Niagara Falls High School is a public high school located at 4455 Porter Road in Niagara Falls, New York, United States. It  was established and dedicated on September 1, 2000 and opened 5 days later, becoming the city's only public high school, with the merging of the original Niagara Falls High School and the former LaSalle Senior High School. The school's graduation rate is 71%, slightly below the state average.

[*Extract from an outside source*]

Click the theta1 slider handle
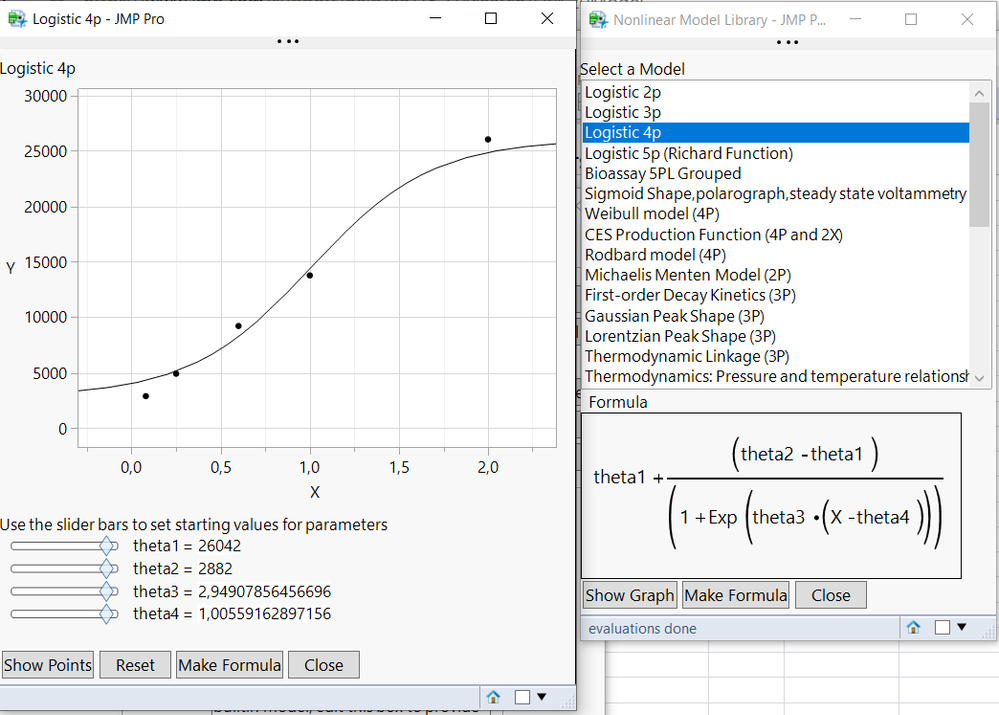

Niagara Falls City School District
Niagara Falls High School is operated under the supervision of the Niagara Falls City School District. It is the only high school in the district since the merger of the original Niagara Falls High School and LaSalle Senior High School. The high school is fed by two preparatory schools, Gaskill Prep and LaSalle Prep, which host grades 7 and 8.

Notable alumni
 Jermaine Crumpton - Professional basketball player for T71 Dudelange
 Jonny Flynn - Former professional basketball player
 Paul Harris - Former professional basketball player
 Sal Maglie - Professional baseball player
 Rick Manning - Professional baseball player
 James Starks - Former Green Bay Packers running back
 Tommy Tedesco - Guitarist and studio musician
 Jane Bryant Quinn - Financial journalist

References

External links
Niagara Falls High School website

Buildings and structures in Niagara Falls, New York
Schools in Niagara County, New York
School buildings completed in 2000
Public high schools in New York (state)
2000 establishments in New York (state)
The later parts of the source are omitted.